Silvia  (71 años) y Héctor (78 años) son un matrimonio que disfruta y vive las pequeñas y grandes cosas de la vida en su justa medida, con el encanto de lo simple. Hoy compartimos una partecita de sus días y sus vivencias de este tiempo complejo y difícil. Reunimos sus historias porque juntas componen escenas de la vida cotidiana de dos personas que mantienen su individualidad y al mismo tiempo están unidas por el amor y la familia desde Banfield, Provincia de Buenos Aires.


Silvia

Estoy en mis 71 años y me defino como mujer, esposa, madre y abuela. Vivo en un barrio del conurbano y todavía hago mandados en bicicleta. 

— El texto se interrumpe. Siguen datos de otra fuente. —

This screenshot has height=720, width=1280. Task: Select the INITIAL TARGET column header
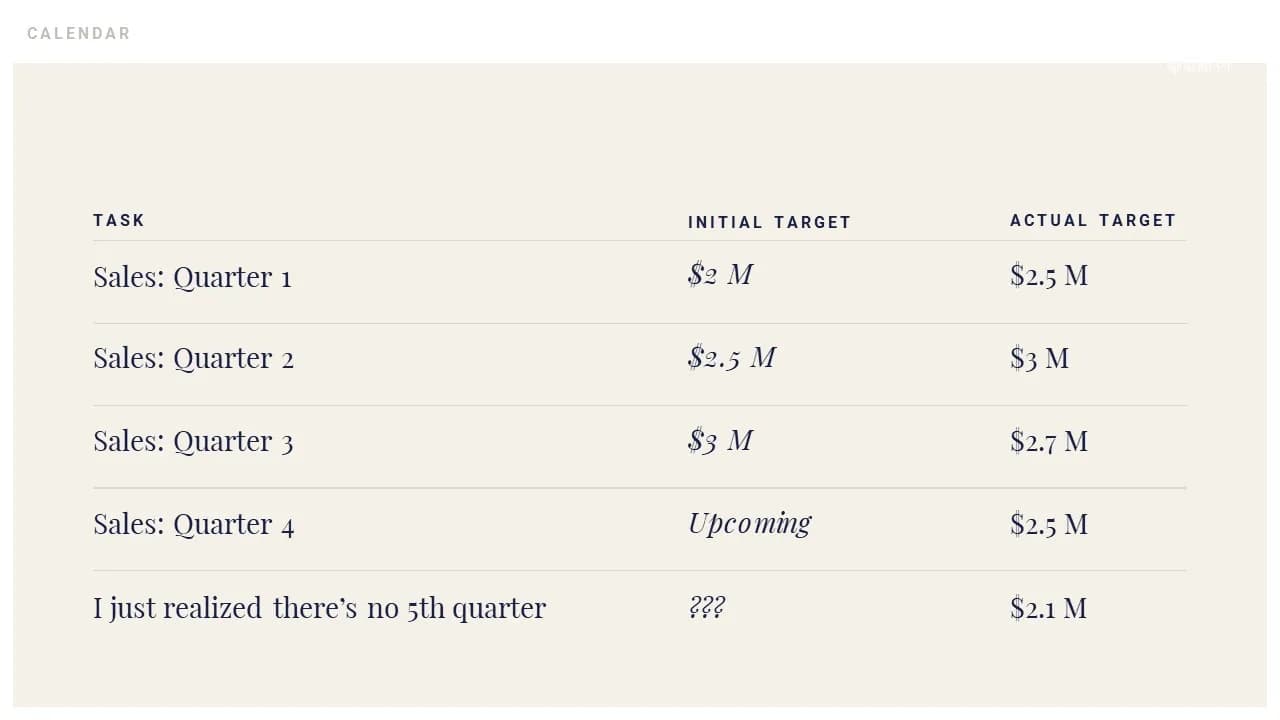(769, 222)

Tengo tres nietos, que extraño, con la más pequeña nos comunicamos seguido y hacemos entretenimientos divertidos por videollamadas. Así también me comunico con mis amigas y nos sentimos más acompañadas en este tiempo de distanciamiento. 

En los últimos años hice varios cursos en la Universidad Nacional de Lanús, los cuales al llegar la pandemia se suspendieron. Tengo segundo nivel de Reiki, voy a clases de Metafísica desde hace cuatro años y ahora la seguimos por zoom. Hago gym con los abuelos del francés, leo el diario Popular y estoy atenta a todo lo que publican allí para los mayores, y así fue que  me enteré de la propuesta de Voces Mayores. 

Este 2020, nos dio la oportunidad de replantearnos la vida  y descubrir que también es bueno llevarla más tranquila en casa. Así que volví mi mirada sobre ella y  me propuse pintarla y hacerle un pequeño mural en una pared. 

También nos posibilitó unirnos más con nuestros vecinos. En estos meses una amiga de enfrente cumplió 94 años y nos juntamos con tres más para cantarle el feliz cumpleaños desde la calle y le alegramos el día a ella y a nosotras mismas. 

Así vamos viviendo el desafío de cada día, de la vida, de esta época de pandemia y este tiempo de madurez.

Héctor

Una sensación de melancolía recorre mi vida en este 2020, a causa de la pandemia. Caemos en nuestro encierro mental y empezamos a recordar momentos que hemos vivido, a recapitular nuestra vida como consecuencia del aislamiento y la ausencia de la presencialidad que nos acerca a otros. 

Sé que es importante, en este tiempo de aislamiento, estar de alguna manera cerca de los chicos que también sienten la soledad.

A través del celular estamos al tanto de todas las novedades que surgen en mi familia la cual está integrada por mi esposa, dos hijas,un yerno, tres nietos, dos veinteañeros y otra de 13 años,con quien más me comunico. Una de mis vivencias de esta época ocurrió cuando traté de sorprenderla con un video en el que bailé al compás de la cumbia y ella lo subió a Tik Tok y fue todo un acontecimiento. También, a través de videollamadas la desafío con juegos y anagramas que resuelve muy bien.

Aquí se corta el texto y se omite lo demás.